**FONTE:**
_ _ _ _ _
Vivemos uma sociedade de tiranos que se tiranizam uns aos outros. De modo que esse ímpeto ditatorial suplanta igrejas, escolas, famílias e valores culturais tradicionais para comandar palavras e atitudes ofensivas, que podem derivar facilmente para crimes contra a vida

Prezado amigo Alexandre Pinheiro, Porto Alegre, RS

Certamente o amigo e irmão gaúcho sofre no rosto e nas emoções as agruras dos xingamentos, dos bate bocas irracionais, das rupturas de amizades por pouca coisa, dos comentários violentos e desqualificadores na internet.

Escrevi ontem aqui sobre as agressões sofridas pela travesti Viviany em São Paulo. Aparentemente causa estranheza o fato de os agressores a atacarem recitando versículos da Bíblia e em nome da pureza dos costumes.

Uma amiga minha, doutora e professora de uma universidade federal, pessoa meiga e doce, foi atacada por um rapaz que lhe jogou no rosto uma lata de cerveja, ferindo-a com muito sangramento, mas, principalmente, magoando uma mulher, mãe e grande educadora.

Sou atacado de modo violento em forma de comentários aqui e nas redes sociais. As coisas que me dizem são impressionantes pelo desnível vazio de respeito. Uns me chamam de velho que já deveria ter morrido, outros me confundem com terroristas a serem eliminados e outros chegaram a afirmar que sou homossexual pervertido por causa do título maldosamente lido de uma postagem escrita por mim. Um ex-aluno, que processo nesse momento, sem nenhuma razoabilidade, com um nível de agressão sem argumento nem diálogo compreensivo, ainda mais numa atitude provinda de um evangélico, me acusou de vagabundo pelo Facebook, ferindo minha honra em rede mundial.

Nas ruas se vê policiais agredindo negros somente pelo fato de serem negros, batendo e prendendo lideranças dos movimentos sociais que lutam pelos direitos humanos, inclusive pelos deles, que são trabalhadores.

Sem falar em atitudes infinitamente mais graves, que destroem a sociedade e o País, como denuncio farta e seguidamente neste blog.

A pergunta que não se cala é: por que tudo isso?
_ _ _ _ _
**TRECHO DE DADOS:**
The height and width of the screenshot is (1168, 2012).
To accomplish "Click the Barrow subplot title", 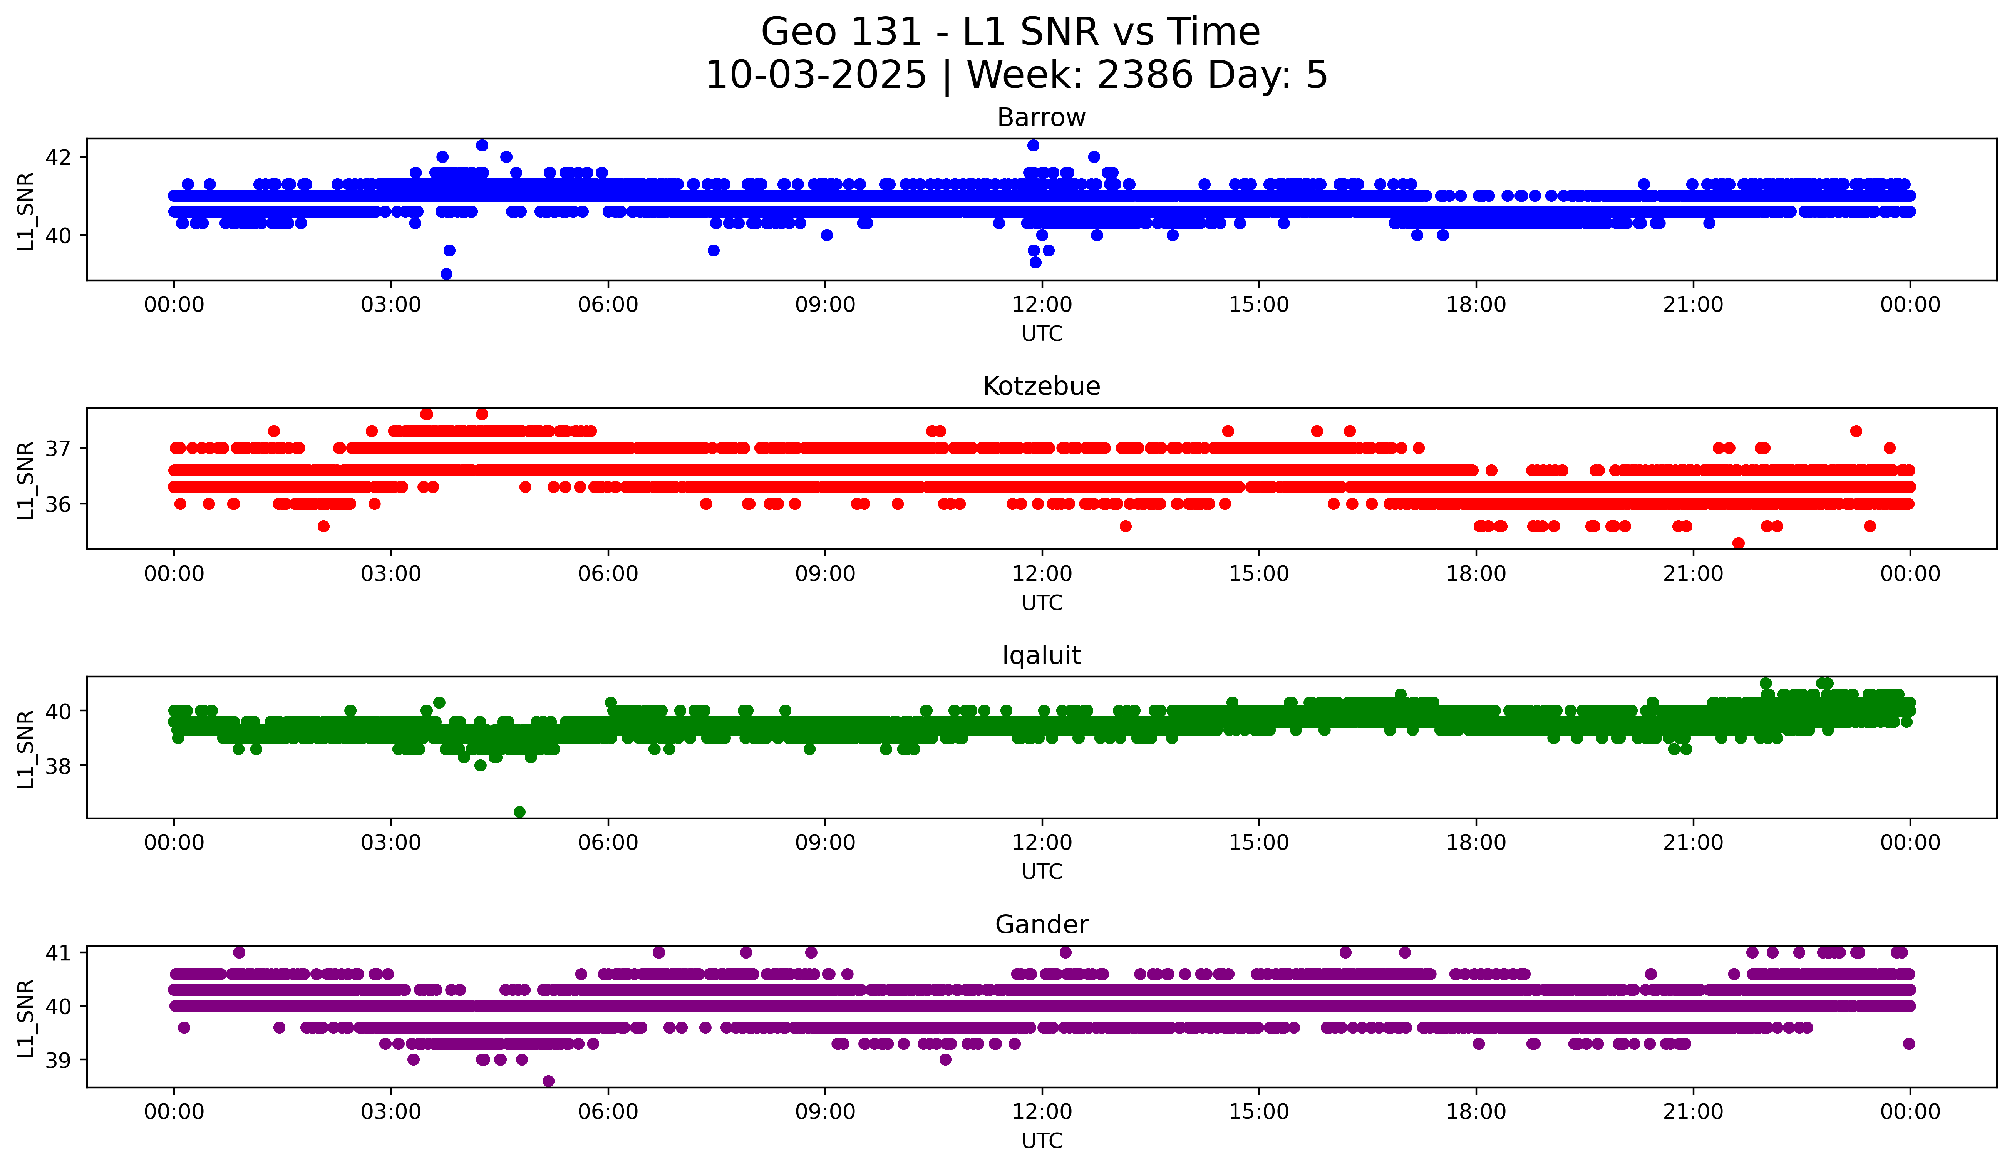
_ _ _ _ _
**AS TAREFAS:**
a) Segundo a carta sobre a agressividade na sociedade, o que o rapaz jogou no rosto da professora universitária?
b) Retome, por favor, a carta sobre a agressividade na sociedade a partir do ponto em que ela para.

**RESPOSTAS DAS TAREFAS:**
a) Uma lata de cerveja.

b)
No livro Por Uma Outra Globalização Por Uma Outra Globalização: Do Pensamento Único à Consciência Universal (Grupo Editorial Record) o grande e inesquecível geógrafo Milton Santos dá algumas pistas importantes para entendermos porque as pessoas parecem se soltar umas das outras para se sentirem ilhadas e de suas ilhas organizarem artilharias de ataques às outras, igualmente isoladas em si mesmas.

Pessoalmente não creio em maldade absoluta em evangélicos para tentarem matar um travesti, só não o fazendo porque duas pessoas apareceram e se puseram a gritar, assustando-os, que correram se afastando do flagrante.

De onde vem tanto veneno que fere relações e deforma as pessoas?

Milton Santos diz que a globalização é uma fábula perversa, que semeou carências artificiais nas pessoas possuidoras e carências reais nas despossuídas e nas chamadas classes média.

As possuidoras acumulam riquezas cada vez mais e mesmo assim querem mais. As despossuídas se sentem vazias por se compararem competitivamente com as primeiras, revoltando-se sem compreender que há uma lógica profundamente diabólica, que lhes rouba direitos básicos.

A tirania do dinheiro dá-se na estrondosa competição entre as empresas, que não visam servir o ser humano e a sociedade, mas os lucros.

Para os trabalhadores e os pobres restam desemprego, falta de habitação, de transporte coletivo de qualidade, de segurança com o Estado responsável pela paz nas ruas e nas cidades, a fome de pão e de cultura aumenta em proporções gigantescas, de modo que as pessoas se desprotegem espiritualmente ao ponto de se sentirem descontroladas e bestializadas, sem condições de articulação e de negociações de interesses comuns da maioria. Não sabem nem por onde começar a construção de saídas numa sociedade substituída pelo poderio das empresas e do Estado fraco na realização do pacto social, que incentive as pessoas a se socializar.

Portanto, os chutes – esse comportamento parece ser simbólico, superando cavalos e animais de porte, que jamais matam seus semelhantes a ponta pés – e os comentários desqualificados e irados nem sempre nascem em corações maus, mas são esborrifados do íntimo de almas abandonadas socialmente, movidas por carências humanas profundas.

Os fanáticos fundamentalistas, na verdade, pelo menos muitos deles, não falam e não dão chutes porque aprenderam em suas igrejas, mas porque o epicentro de suas atitudes gira a partir dessa globalização perversa e desumana, como pensa Milton Santos. Inconscientemente as pessoas são tiranizadas pelo capitalismo falido, que privilegia poucos, que se sentem desejos de tirar ainda mais de quem pouco possui e dos que nada possuem.

Vivemos uma sociedade de tiranos que se tiranizam uns aos outros. De modo que esse ímpeto ditatorial suplanta igrejas, escolas, famílias e valores culturais tradicionais para comandar palavras e atitudes ofensivas, que podem derivar facilmente para crimes contra a vida. Ninguém se controla!

Qual são as soluções?

A primeira é tomarmos consciência desse problema. Estudarmos sobre ele. Milton Santos deixou-nos bons estudos para aprendermos.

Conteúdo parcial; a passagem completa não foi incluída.